* **WHAT YOU ARE ASKED TO DO**
Gather every line in the rows below that contains the string "Instruction", treating the match as case-sensitive.
** Start **
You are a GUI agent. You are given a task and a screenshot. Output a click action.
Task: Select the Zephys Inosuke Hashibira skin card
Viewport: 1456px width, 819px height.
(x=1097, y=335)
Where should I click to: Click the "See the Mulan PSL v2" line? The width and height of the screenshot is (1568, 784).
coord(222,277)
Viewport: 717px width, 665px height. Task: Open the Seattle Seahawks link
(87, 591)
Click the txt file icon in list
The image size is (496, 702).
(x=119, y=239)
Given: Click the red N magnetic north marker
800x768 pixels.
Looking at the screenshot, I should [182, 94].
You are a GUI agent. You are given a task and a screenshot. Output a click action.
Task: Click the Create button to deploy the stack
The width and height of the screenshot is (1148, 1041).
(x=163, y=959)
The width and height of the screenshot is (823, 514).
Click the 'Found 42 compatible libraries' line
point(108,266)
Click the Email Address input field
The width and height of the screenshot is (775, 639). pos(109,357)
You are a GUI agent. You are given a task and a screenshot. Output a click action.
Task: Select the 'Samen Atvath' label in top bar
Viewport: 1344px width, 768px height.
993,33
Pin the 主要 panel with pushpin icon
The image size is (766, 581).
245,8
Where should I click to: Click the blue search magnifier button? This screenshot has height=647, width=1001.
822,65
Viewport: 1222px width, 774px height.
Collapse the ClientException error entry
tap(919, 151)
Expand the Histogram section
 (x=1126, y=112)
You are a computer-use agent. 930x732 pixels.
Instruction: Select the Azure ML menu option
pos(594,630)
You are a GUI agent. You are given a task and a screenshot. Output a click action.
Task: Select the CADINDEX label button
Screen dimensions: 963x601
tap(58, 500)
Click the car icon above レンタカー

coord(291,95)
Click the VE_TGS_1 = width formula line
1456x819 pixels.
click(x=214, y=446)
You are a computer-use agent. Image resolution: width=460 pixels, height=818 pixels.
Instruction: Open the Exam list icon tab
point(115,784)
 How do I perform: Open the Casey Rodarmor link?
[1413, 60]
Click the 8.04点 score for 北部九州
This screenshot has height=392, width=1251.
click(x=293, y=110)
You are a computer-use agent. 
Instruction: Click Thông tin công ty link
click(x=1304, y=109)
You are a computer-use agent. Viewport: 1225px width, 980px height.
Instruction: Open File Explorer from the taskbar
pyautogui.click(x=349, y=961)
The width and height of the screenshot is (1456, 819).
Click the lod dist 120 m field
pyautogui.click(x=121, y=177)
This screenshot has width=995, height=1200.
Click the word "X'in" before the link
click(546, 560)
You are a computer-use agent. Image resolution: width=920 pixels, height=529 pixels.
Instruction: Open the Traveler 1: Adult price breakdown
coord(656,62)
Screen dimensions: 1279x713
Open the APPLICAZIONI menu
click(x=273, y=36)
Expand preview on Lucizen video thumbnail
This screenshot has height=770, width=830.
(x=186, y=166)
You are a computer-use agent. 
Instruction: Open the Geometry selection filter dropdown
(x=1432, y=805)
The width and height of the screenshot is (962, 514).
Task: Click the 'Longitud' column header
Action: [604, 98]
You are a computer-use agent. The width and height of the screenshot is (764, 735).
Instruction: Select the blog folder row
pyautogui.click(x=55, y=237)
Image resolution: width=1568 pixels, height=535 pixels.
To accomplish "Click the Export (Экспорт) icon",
** End **
* **ANSWER FOR THIS EXERCISE**
Instruction: Select the Azure ML menu option
Instruction: Open the Exam list icon tab
Instruction: Click Thông tin công ty link
Instruction: Open File Explorer from the taskbar
Instruction: Open the Traveler 1: Adult price breakdown
Instruction: Open the Geometry selection filter dropdown
Instruction: Select the blog folder row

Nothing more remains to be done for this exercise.